MANILA, Philippines — Filinvest Development Corp. (FDC), the listed conglomerate of the Gotianun group, reported a net income of P7.2 billion in the first half of 2020, up 24 percent.

FDC said total revenues and other income declined four percent to P40.6 billion, while operating expenses increased by 23 percent to P19.5 billion.

Direct costs declined by 33 percent to P11.2 billion, thus resulting in the increase of net income during the period.

FDC president and chief executive officer Josephine Yap said the group has learned to adjust amid the lingering uncertainties brought about by the coronavirus disease 2019 or COVID-19 pandemic.

“We are pleased with our robust results in the first half of 2020, but we remain cognizant of the risks of a prolonged quarantine period and are doing measures to mitigate its negative impact,” Yap said.

EastWest Bank, the banking arm, delivered a net income contribution to the group of P4.3 billion in the first half, higher by 60 percent.

Sugar operations, through Pacific Sugar Holdings Corp. (PSHC), contributed P310 million to FDC’s net income, growing 19 percent year on year.

PSHC owns a vertically integrated sugar business, which includes sugar mills and refineries, and in-house corporate sugarcane farming operations in Mindanao.

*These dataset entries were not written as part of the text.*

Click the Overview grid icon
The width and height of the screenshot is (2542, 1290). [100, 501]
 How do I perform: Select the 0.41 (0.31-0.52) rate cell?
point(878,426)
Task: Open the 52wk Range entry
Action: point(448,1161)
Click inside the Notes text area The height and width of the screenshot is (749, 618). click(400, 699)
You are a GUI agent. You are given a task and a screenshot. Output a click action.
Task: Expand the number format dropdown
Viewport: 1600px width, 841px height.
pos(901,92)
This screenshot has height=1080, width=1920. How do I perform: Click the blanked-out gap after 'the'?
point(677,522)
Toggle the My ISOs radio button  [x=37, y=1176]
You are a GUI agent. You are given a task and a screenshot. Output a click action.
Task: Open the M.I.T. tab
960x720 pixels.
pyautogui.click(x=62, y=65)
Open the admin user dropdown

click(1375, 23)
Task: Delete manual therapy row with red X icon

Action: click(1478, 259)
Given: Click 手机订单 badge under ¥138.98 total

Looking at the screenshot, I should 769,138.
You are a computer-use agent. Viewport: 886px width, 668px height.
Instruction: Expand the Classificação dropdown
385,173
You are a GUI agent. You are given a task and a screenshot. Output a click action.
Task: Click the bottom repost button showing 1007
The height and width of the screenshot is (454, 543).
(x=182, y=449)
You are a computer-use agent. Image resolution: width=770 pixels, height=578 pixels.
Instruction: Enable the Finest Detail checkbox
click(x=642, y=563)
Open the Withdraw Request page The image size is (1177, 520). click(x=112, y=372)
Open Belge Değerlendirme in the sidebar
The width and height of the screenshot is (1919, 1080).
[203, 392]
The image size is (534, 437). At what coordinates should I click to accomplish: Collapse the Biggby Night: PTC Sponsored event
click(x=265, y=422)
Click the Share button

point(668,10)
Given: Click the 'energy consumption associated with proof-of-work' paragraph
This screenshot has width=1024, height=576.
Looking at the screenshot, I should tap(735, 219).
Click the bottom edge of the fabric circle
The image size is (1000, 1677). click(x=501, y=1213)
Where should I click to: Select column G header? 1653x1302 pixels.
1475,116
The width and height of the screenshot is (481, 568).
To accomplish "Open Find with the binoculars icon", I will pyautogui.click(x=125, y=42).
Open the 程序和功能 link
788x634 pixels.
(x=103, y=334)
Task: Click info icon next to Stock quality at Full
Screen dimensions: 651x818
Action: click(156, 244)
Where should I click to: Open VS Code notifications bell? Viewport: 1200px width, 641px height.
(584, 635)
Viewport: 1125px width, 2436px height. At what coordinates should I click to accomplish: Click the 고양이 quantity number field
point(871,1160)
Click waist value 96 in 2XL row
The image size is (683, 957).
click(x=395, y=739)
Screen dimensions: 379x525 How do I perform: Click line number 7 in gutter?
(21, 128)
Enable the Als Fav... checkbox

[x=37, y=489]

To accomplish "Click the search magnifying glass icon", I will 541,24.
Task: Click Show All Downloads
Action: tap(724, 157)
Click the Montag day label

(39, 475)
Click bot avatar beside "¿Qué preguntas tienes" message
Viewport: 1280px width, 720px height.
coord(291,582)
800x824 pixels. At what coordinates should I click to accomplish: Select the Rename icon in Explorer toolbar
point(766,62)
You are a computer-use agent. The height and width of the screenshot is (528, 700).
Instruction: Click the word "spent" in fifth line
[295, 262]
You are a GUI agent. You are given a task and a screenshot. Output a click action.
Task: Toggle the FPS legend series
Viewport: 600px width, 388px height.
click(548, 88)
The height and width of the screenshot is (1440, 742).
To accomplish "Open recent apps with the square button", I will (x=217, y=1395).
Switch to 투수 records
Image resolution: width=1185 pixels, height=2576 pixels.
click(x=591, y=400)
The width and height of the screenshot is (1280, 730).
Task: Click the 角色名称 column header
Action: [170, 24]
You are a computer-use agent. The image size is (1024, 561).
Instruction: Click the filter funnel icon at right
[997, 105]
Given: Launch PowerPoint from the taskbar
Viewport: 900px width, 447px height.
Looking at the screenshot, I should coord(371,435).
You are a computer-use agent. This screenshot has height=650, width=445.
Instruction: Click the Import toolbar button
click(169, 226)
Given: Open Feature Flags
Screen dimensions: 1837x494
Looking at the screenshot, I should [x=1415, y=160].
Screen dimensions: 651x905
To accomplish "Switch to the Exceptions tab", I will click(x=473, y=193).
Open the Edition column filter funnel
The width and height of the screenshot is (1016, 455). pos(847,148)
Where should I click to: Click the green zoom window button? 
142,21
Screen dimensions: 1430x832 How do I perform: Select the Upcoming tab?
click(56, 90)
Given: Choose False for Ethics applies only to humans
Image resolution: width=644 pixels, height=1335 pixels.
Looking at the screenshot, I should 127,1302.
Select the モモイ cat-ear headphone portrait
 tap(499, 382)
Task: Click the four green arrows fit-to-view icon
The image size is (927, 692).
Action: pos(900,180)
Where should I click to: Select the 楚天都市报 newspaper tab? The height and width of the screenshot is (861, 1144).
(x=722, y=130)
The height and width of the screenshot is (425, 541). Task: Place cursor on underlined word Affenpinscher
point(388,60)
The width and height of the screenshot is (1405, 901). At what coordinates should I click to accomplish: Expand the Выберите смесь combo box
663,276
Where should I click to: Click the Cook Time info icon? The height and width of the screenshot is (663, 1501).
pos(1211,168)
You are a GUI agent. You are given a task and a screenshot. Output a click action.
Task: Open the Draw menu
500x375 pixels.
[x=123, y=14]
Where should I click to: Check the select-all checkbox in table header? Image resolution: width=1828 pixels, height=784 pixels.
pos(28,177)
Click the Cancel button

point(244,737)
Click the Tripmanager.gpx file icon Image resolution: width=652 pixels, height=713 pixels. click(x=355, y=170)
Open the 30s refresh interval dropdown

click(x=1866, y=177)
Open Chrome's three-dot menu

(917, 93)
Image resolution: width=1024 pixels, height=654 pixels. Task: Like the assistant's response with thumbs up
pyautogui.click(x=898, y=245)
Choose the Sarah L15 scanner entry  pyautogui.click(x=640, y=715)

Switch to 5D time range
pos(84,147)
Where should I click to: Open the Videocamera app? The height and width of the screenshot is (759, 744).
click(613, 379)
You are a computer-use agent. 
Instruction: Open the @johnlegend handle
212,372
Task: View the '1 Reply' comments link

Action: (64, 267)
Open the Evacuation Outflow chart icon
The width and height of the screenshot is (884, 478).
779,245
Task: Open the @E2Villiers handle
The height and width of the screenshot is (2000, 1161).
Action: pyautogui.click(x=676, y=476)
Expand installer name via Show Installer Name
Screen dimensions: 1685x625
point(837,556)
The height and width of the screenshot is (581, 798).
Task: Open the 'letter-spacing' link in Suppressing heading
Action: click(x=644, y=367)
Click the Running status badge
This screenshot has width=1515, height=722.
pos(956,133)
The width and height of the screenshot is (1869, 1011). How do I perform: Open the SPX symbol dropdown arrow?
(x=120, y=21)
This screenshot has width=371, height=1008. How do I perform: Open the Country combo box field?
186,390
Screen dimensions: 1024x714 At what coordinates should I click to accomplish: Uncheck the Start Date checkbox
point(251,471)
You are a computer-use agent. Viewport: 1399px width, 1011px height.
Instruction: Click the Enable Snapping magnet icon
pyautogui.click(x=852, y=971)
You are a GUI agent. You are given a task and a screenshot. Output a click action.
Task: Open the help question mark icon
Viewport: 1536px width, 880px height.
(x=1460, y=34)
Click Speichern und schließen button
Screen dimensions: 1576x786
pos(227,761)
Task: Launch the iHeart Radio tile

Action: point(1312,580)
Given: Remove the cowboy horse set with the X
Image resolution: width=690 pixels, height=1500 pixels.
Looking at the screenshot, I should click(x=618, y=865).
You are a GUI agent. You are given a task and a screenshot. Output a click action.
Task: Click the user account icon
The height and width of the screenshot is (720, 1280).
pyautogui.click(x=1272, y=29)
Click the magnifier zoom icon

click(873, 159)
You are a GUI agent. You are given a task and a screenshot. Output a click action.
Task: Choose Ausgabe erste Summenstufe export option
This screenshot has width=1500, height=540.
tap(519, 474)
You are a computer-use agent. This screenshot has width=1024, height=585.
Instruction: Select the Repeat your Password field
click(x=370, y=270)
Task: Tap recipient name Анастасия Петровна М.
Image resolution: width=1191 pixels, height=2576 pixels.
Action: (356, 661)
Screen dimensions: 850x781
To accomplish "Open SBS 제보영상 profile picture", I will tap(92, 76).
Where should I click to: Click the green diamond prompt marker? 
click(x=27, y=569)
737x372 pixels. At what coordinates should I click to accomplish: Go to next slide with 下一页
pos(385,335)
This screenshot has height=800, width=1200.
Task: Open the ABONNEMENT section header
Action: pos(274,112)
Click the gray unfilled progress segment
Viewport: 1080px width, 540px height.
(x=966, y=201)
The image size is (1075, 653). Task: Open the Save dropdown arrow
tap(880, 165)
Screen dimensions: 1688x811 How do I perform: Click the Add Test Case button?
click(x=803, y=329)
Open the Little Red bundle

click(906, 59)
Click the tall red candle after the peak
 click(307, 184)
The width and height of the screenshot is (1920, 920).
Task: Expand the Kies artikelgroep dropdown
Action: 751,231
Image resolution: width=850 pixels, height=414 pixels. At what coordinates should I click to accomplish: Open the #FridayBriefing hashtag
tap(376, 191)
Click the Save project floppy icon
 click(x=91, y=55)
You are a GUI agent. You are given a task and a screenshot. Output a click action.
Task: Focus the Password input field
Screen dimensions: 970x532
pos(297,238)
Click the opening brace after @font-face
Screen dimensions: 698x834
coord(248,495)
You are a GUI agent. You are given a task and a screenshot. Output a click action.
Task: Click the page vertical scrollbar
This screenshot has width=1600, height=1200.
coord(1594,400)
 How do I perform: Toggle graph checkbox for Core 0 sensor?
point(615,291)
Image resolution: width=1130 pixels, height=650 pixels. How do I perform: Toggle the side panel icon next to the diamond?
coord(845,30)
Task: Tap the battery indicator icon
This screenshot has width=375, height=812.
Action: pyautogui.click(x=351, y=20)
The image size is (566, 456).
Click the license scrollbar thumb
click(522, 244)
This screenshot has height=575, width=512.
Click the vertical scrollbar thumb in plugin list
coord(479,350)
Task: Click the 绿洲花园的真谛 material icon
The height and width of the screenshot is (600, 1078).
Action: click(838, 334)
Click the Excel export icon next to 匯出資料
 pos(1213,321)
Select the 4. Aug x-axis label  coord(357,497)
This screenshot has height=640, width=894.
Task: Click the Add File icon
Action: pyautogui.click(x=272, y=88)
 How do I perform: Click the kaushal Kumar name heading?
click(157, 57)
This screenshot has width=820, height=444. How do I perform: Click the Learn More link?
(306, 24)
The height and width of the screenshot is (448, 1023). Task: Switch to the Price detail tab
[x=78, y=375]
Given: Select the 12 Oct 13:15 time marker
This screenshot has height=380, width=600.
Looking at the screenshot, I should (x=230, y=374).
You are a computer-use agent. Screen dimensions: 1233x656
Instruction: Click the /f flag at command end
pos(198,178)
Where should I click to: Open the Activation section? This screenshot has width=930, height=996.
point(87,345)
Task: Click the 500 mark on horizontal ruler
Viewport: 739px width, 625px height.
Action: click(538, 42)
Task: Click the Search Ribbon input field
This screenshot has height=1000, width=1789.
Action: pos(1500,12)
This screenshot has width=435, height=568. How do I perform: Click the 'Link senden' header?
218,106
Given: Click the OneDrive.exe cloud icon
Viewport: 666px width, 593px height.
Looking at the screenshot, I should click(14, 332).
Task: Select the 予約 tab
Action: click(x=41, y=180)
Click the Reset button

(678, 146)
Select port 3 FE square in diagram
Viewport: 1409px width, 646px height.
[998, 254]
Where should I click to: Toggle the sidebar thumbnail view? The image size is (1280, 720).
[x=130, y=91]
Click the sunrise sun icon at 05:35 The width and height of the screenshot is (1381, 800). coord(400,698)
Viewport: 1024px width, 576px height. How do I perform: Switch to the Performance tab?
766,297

FDC’s real estate business composed of listed subsidiary Filinvest Land Inc. and Filinvest Alabang Inc. contributed P4.6 billion in net income to the group, up eight percent. This was boosted by income recognition of P2.9 billion of the transaction between FAI and Mitsubishi Corp. in October last year for the joint development of 17,000 square meters of prime land across Festival Mall in Filinvest City, Alabang.